Page text:
+++

The writer of Mark was most likely John Mark, known by and close to Peter,[xvi] associate minister with Paul on several missionary journeys,[xvii] and cousin of Barnabas.[xviii] Mark also speaks of the resurrection in the final chapter of his book.
“Do not be alarmed. You are looking for Jesus the Nazarene, who was crucified. He has been raised! He is not here. Look, there is the place where they laid him. But go, tell his disciples, even Peter, that he is going ahead of you into Galilee. You will see him there, just as he told you” (Mark 16:6-7).
Luke, who opens his Gospel by writing, “[S]ince I myself have carefully investigated everything from the beginning, it seemed good also to me to write an orderly account for you” (Luke 1:3), has been proven trustworthy by archaeologists in his account of times, places, and names. He was also the author of Acts and a traveling companion to Paul.[xix] Luke gives the account of Jesus’ resurrection in the final chapter of his Gospel as well as in the first chapter of the book of Acts.
“There they found the Eleven and those with them, assembled together and saying, ‘It is true! The Lord has risen and has appeared to [Peter].’ ….While they were still talking about this, Jesus himself stood among them and said to them, ‘Peace be with you.’ They were startled and frightened, thinking they saw a ghost. He said to them, ‘Why are you troubled, and why do doubts rise in your minds? Look at my hands and my feet. It is I myself! Touch me and see; a ghost does not have flesh and bones, as you see I have.’ When he had said this, he showed them his hands and feet. And while they still did not believe it because of joy and amazement, he asked them, ‘Do you have anything here to eat?’ They gave him a piece of broiled fish, and he took it and ate it in their presence. He said to them, ‘This is what I told you while I was still with you: Everything must be fulfilled that is written about me in the Law of Moses, the Prophets and the Psalms’” (Luke 24:33-44, NIV 1984).

+++

Extracted information:
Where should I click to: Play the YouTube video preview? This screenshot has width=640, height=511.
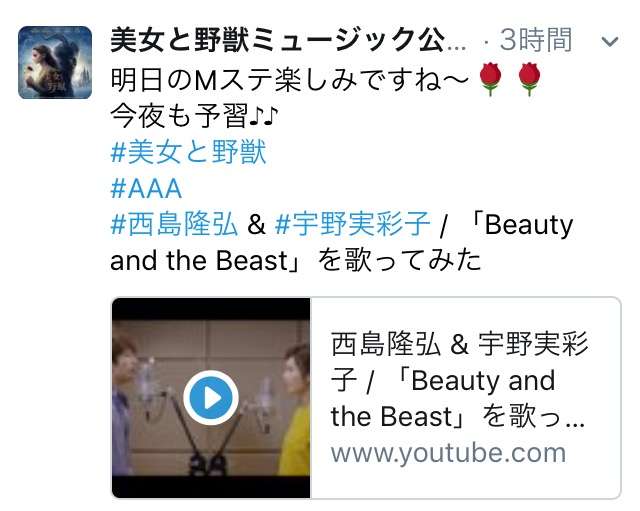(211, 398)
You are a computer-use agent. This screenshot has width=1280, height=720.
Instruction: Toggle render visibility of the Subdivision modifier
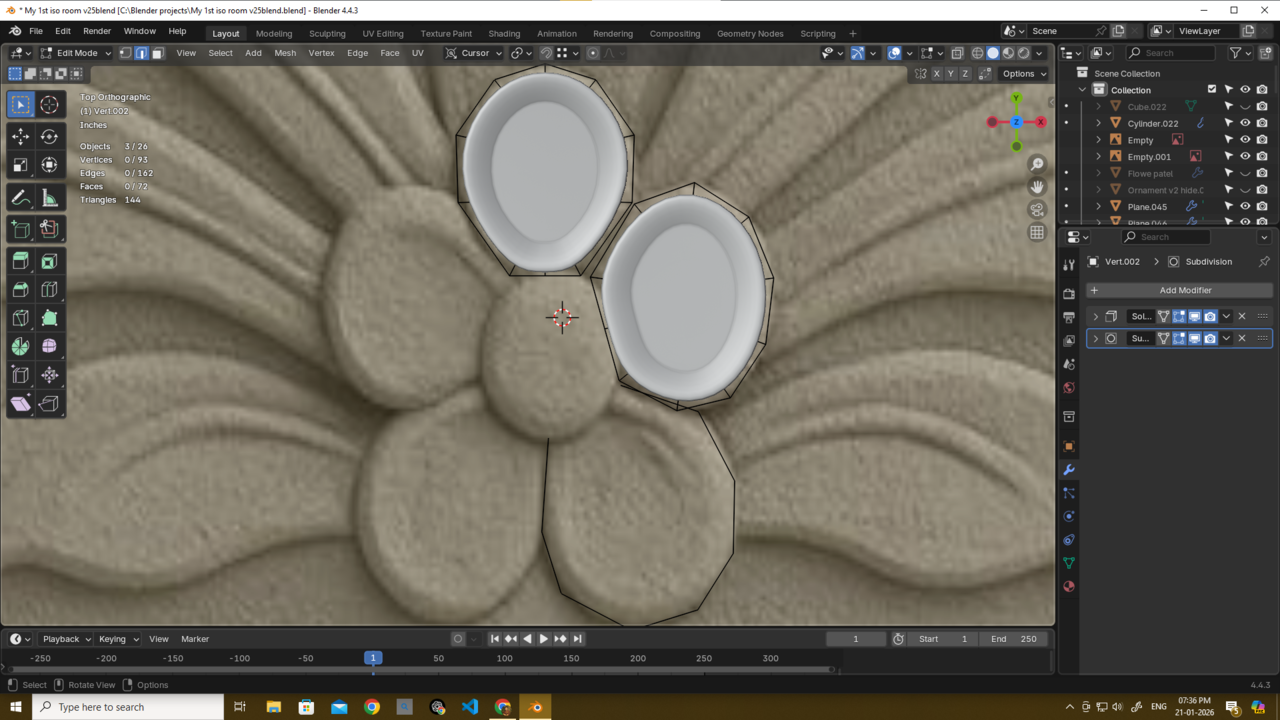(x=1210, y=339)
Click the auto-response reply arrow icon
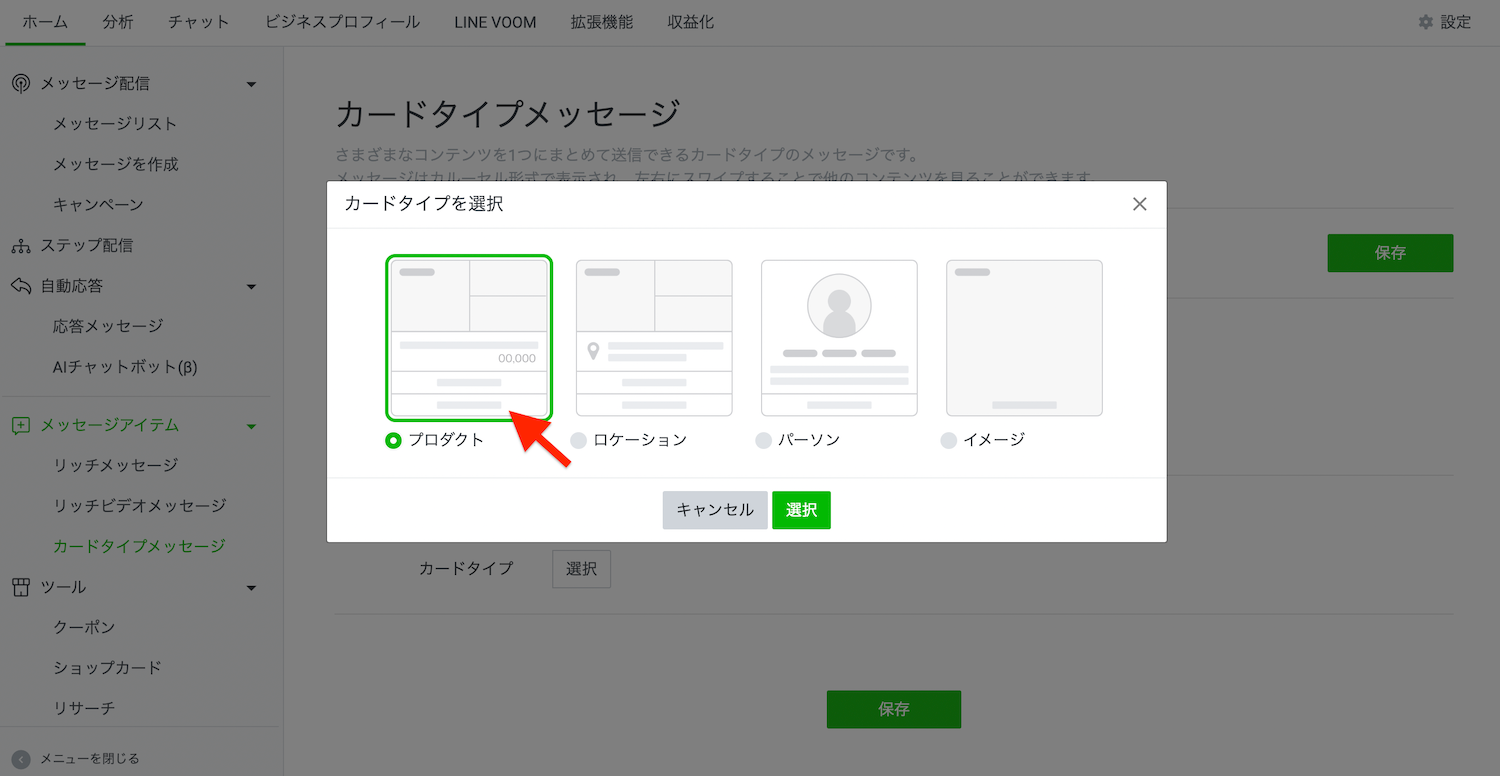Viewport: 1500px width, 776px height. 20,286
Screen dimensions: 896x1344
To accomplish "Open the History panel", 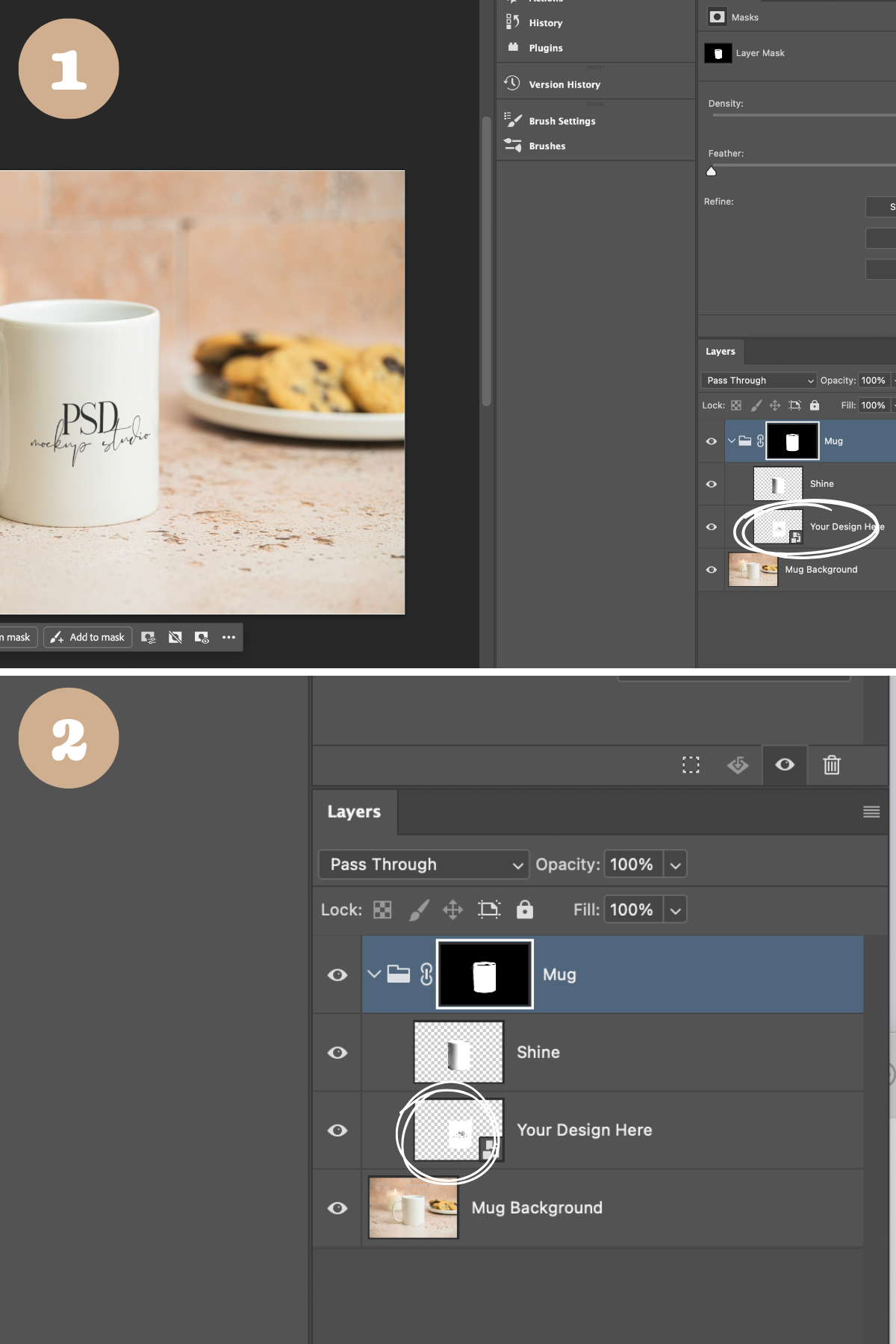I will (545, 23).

+++

What this exercise asks:
a) Besides his Gospel, which book does the passage on the Gospel writers name Luke as the author of?
b) Continue the passage on the Gospel writers and the resurrection from the point where it stops.
The rows were taken from a separate source and are unrelated to the text.

Final results:
a) The book of Acts.

b)
“After his suffering, he showed himself to these men and gave many convincing proofs that he was alive” (Acts 1:3, NIV 1984).
John, was one of the original Twelve, and a member of Jesus’ inner circle,[xx] one with whom it appears Jesus liked especially.[xxi] John testifies to Jesus’ resurrection in the final chapters of his Gospel as well.
“Now Thomas…, one of the twelve, was not with them when Jesus came. The other disciples told him, ‘We have seen the Lord!’ But he replied, ‘Unless I see the wounds from the nails in his hands, and put my finger into the wounds from the nails, and put my hand into his side, I will never believe it!’ Eight days later the disciples were again together in the house, and Thomas was with them. Although the doors were locked, Jesus came and stood among them and said, ‘Peace be with you!’ Then he said to Thomas, ‘Put your finger here, and examine my hands. Extend your hand and put it into my side. Do not continue in your unbelief, but believe.’ Thomas replied to him, ‘My Lord and my God!’ Jesus said to him, ‘Have you believed because you have seen me? Blessed are the people who have not seen and yet have believed’” (John 20:24-29).
These are the foundational reasons Christians believe in Jesus’ resurrection from the dead. These are the reasons that in response to the “Easter” greeting, “He is risen”, we respond, “He is risen indeed!” He is risen in fact and in truth.
In part II of “The Resurrection of Jesus Christ”, I will look at more reasons why Christians believe the resurrection was a factual, historic event.
Click here if you would like to read “The Resurrection of Jesus Christ, part 2”.
Click here if you would like to read “The Resurrection of Jesus Christ, part 3”.
[i] Matthew 12:39-40, Matt. 16:21, Matt. 20:18-19, Mark 17:9, Mark 9:31, Mark 14:28, Luke 18:33, etc.
[ii] B.B. Warfield as quoted in Evidence for Christianity, Historical Evidences for the Christian Faith, copyright 2006 by Josh McDowell, Thomas Nelson Publishers, chapter entitled “The Resurrection—Hoax or History,” page 251.
[iii] Deuteronomy 13:1-5, Deut. 18:20-22.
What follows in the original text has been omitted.